Students Staff

20 April 2018

Welcoming look for new Campus entrances

Filed under: Latest news — Heather Leathley @ 10:30 am

As work on the entrances to the Colchester Campus nears completion, Rob Davey, Head of Sustainability and Grounds tells us more about the project.

Entrance pic weekly

Artist’s impression

Tell us about the overarching strategy for the project?

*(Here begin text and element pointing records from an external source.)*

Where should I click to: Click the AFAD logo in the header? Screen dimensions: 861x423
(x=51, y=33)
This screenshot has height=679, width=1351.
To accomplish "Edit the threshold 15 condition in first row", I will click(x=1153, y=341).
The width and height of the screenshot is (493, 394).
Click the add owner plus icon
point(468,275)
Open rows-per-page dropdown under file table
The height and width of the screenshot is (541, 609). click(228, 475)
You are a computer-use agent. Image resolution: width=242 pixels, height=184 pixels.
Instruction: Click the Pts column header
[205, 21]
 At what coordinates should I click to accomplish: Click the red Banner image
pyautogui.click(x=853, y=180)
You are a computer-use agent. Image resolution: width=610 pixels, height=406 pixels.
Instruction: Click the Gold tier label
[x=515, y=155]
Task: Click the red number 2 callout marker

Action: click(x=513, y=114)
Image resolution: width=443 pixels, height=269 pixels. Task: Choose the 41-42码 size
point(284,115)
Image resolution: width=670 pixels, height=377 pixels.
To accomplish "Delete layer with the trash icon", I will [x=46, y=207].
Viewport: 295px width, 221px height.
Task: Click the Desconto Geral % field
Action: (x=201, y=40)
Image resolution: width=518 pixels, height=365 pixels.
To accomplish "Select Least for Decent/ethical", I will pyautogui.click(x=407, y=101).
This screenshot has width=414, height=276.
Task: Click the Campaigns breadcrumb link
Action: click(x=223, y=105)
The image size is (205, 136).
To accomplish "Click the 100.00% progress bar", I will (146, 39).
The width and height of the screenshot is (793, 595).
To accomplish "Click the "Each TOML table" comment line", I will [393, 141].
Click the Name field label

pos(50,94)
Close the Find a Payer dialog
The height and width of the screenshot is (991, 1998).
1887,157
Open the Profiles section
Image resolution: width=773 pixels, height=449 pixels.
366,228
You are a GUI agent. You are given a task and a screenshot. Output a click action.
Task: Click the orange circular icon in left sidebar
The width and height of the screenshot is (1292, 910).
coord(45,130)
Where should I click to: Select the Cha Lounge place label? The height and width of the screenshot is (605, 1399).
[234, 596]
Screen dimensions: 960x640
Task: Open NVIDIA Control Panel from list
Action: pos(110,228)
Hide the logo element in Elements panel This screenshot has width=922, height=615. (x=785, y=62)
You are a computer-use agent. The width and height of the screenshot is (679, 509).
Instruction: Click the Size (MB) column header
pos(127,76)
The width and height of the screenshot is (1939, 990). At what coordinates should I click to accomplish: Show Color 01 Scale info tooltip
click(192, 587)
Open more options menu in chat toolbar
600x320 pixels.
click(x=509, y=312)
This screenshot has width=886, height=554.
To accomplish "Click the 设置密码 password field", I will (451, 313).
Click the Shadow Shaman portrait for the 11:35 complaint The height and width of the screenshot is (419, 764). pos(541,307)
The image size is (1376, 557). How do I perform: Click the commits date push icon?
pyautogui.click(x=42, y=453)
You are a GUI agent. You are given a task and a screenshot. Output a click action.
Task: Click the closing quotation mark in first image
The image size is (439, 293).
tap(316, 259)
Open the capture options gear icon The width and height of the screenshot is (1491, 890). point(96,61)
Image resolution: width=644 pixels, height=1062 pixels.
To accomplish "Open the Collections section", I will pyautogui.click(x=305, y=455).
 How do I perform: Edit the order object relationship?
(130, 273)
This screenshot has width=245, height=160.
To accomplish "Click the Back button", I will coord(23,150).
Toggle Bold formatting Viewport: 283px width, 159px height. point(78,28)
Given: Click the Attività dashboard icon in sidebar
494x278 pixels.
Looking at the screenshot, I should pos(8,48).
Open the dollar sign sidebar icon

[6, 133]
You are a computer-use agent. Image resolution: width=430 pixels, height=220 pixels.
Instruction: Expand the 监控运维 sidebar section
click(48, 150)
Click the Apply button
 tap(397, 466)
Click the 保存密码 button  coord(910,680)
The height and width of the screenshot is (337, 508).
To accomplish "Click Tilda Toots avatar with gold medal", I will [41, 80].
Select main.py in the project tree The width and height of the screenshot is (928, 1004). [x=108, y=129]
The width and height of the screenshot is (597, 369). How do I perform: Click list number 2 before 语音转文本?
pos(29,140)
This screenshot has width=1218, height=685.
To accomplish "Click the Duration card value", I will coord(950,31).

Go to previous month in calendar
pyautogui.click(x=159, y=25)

The Campus Entrance Improvement Project covers four main elements:

  • Arrival Experience. The aim is to create an arrival experience befitting a world class university. We want people to know when they enter our Colchester Campus and that they have arrived. We want this to be both physical and visual and we are doing this with fencing, hedging, thresholds, new signs and landscaping.
  • Boundary Definition. As a landowner we have duties and we need to discharge these appropriately. The project will clarify our boundaries at our entrances. By installing thresholds in the roads and new fencing and hedging, not only will we be properly defining our boundaries but also creating a defined arrival experience.
  • New Signage. At present the signage at both our entrances is a little disjointed and unclear. The proposed signage aims to rectify this with a new sign at both the Colchester and Wivenhoe entrances. The design is in keeping with the university’s brand toolkit and we hope will reduce confusion for visitors coming to campus and being clear on which entrance to use.
  • New Landscaping. The Colchester Campus is blessed by being set within an historic parkland. We are therefore installing some new landscaping, but just enough to let the new signs sit comfortably in their setting. We believe the existing historic trees and views should be the focus landscape wise.

Tell us more about the thresholds? 

The thresholds are a key part of the overall project, not only creating an arrival experience both physically and visually but also to assist defining our boundaries. By using a natural granite sett the feature will be robust while also offering longevity.  The threshold is a fairly standard feature within highways and roads and is used widely.  There are two different types of granite setts – a slightly undulating unit and a smoother unit. The smoother unit is being used for the areas nearest to the kerbs  to allow for cyclists which was a key consideration. They, of course, meet industry standards and are slip resistant.

As they highlight when you arrive on campus, we hope that, to some extent, the thresholds in the roads will clearly signal when you have entered a 20 mph speed limit zone.

Who has designed the work?

The thresholds have been designed by The Landscape Partnership and are being installed by Rose.

Who has been consulted to ensure safety?

Due to the location of the threshold works we are very conscious of safety. We have therefore consulted with Highways on the impact our work may have on local roads and had a specialist traffic management company design the warning signage and traffic management. Only one carriage at a time is affected to limit the impact on our community. A conscious decision was also  made not to use traffic lights for the works as these were deemed too rigid for our traffic patterns.  Instead a priority system is in place whereby priority is given to traffic entering the campus in the morning and leaving in the evening.

What are the benefits of this work?

We believe that once the project as a whole is completed, it will really give us entrances to be proud of for current staff and students as well as visitors and future students.